WhatsApp which will be turning 8 on the 24th of February, 2017 is launching the 'Watsapp Stories' feature today. Just like Snapchat and Instagram stories, WhatsApp stories are to last 24 hours after being shared. WhatsApp has always made it possible for users to write short status updates within the app, letting their contacts know what they are doing or feeling.  With the new feature, WhatsApp is taking this option a step further by allowing users include photos and videos in a format reminiscent of Snapchat Stories and Instagram Stories. The Status feature launches today on Android, iPhone, and Windows Phones. The company has announced that the feature will at this early stage be available in France and the Netherlands, followed by the U.K. and Spain on the February 21, and Italy, Israel, and Saudi Arabia on February 22 (all in Beta). The feature will be scaled up globally after this early testing stage.

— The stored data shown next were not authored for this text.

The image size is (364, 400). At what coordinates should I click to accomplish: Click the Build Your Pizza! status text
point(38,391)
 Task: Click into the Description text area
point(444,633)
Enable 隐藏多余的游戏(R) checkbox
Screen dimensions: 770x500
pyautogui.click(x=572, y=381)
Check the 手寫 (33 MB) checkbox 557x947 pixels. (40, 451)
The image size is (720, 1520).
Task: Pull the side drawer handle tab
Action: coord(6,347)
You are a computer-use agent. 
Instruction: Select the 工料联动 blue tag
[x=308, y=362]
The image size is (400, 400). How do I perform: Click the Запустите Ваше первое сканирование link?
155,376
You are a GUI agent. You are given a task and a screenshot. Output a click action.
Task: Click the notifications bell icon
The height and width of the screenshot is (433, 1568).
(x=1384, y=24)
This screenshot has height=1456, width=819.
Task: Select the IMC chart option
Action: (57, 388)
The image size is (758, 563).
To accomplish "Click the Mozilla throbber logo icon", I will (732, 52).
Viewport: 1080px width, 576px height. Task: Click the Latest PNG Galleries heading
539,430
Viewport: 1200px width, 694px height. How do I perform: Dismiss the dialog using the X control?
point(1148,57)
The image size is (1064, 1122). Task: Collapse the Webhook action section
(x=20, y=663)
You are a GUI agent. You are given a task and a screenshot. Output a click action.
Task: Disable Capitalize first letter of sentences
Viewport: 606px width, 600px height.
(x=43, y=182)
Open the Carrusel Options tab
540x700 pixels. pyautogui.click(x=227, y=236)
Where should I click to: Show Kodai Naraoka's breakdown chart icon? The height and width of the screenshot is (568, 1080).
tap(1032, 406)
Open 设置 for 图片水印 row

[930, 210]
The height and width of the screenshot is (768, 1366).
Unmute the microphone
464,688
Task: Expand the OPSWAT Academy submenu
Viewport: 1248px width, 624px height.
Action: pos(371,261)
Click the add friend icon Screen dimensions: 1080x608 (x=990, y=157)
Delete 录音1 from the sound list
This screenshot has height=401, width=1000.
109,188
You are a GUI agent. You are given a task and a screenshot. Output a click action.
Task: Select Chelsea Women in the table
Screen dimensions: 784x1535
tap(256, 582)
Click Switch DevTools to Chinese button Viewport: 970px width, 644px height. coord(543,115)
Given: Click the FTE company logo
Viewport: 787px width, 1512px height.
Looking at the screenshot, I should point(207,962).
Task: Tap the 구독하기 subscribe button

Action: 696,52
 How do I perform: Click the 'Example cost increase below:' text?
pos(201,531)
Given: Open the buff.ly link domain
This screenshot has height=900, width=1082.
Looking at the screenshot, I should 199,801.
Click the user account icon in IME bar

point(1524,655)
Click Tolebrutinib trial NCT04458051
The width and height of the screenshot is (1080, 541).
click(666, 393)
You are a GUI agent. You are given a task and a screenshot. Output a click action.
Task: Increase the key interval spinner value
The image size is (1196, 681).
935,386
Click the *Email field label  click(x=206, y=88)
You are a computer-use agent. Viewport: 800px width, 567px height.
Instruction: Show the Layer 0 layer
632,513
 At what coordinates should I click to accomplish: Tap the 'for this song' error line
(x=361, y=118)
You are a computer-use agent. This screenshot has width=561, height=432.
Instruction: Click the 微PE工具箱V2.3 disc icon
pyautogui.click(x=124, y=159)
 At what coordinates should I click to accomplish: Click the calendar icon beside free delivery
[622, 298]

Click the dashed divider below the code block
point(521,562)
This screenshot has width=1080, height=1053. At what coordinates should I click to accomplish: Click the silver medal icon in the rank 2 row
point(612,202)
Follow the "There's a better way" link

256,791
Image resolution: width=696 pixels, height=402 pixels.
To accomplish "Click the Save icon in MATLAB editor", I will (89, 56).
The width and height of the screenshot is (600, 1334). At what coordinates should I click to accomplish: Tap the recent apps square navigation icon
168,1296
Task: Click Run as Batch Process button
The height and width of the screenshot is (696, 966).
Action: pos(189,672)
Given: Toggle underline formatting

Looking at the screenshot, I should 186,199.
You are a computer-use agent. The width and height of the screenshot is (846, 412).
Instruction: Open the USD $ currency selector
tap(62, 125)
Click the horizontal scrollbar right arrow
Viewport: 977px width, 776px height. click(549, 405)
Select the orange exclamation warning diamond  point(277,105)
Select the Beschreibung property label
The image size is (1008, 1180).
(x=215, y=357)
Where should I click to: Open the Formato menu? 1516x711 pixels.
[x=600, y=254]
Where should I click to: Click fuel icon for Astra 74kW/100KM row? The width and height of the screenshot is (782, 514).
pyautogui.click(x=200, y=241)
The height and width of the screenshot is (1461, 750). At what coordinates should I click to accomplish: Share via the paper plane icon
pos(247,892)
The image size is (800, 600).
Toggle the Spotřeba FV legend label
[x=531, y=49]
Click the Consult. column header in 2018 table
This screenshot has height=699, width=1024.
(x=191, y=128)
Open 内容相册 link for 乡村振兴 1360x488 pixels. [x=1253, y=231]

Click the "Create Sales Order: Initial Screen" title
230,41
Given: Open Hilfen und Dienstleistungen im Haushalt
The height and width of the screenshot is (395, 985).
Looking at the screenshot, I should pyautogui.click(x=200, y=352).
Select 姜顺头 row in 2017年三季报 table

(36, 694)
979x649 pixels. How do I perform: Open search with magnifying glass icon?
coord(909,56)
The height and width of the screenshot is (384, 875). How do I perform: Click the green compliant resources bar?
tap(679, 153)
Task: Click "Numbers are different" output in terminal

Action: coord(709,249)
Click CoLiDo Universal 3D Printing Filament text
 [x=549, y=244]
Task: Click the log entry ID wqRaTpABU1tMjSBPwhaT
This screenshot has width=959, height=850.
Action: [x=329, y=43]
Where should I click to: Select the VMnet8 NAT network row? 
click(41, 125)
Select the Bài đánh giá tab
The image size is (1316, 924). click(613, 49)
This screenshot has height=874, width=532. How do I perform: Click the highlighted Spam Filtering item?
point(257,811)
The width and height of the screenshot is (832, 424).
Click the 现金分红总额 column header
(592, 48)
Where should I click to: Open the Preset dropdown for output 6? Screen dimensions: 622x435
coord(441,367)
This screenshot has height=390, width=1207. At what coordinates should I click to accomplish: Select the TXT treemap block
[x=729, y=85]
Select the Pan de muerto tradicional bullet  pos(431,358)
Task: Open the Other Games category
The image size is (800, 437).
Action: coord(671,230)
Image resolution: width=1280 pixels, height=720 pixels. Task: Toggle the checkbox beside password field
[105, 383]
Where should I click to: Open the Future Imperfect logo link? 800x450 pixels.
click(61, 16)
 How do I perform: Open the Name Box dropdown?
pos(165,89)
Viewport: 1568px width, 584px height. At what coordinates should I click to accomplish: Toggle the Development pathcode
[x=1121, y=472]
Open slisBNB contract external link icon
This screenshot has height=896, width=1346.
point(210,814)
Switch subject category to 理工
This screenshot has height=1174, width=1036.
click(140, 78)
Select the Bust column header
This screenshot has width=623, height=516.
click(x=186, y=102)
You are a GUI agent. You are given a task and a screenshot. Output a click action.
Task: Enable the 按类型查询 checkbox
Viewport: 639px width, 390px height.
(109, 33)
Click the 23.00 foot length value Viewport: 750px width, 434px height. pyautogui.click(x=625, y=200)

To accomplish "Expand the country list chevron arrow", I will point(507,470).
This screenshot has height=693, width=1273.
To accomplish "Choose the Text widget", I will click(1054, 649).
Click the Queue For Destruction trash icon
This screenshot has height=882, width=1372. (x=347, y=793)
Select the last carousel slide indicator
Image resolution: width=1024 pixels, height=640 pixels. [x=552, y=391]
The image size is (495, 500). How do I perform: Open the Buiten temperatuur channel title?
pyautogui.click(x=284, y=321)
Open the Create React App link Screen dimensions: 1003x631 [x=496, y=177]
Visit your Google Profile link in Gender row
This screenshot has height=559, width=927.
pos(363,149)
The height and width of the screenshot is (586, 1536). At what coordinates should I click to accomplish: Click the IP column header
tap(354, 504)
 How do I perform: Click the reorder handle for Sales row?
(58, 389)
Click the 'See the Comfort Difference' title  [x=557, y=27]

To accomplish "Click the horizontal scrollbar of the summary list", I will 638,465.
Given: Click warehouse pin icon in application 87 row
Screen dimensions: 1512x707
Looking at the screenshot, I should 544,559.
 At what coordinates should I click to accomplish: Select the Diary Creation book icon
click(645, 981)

WhatsApp-Snapchat faceoff via

WhatsApp-Snapchat faceoff via

Just like messages sent with the app, status messages are coded to stay end-to-end encrypted. The fact that WhatsApp uses phone numbers rather than user names to connect people may make it worrisome for many beacause this will expose their private life stories to everyone including friends, business partners and any other person who is a contact on Watsapp. Status messages are viewable to anyone who saves a user’s number in their phone. To tackle this, WhatsApp privacy options has constantly evolved to help users set their privacy settings on a per-status basis, that is to say, one story maybe viewable to all amongst many other which could be kept private to be viewable by just selected best friends.Using algorithm based on previous interactions the app automatically determines which status messages a user is likely to want to open, thereby automatically downloading their content and making it ready to view as soon as one opens a message. Using this technology, WhatsApp might automatically download a photo from your constant messenger if the featureis turned on, but hold off on downloading a long video from a distant user.

WhatsApp on Mobile via

WhatsApp on Mobile via

Speculations are that facebook is also testing this feature and may add stories to their options. The current trend in social networking is telling and sharing stories in first person, original reportage style, almost unedited and uncut, just as reality TV show is taking over regular pre-produced shows, people are more comfortable with life outside extra cuts and extra edits.

I'm sure Nigerians can't wait to get their hands on the new feature from WatsApp.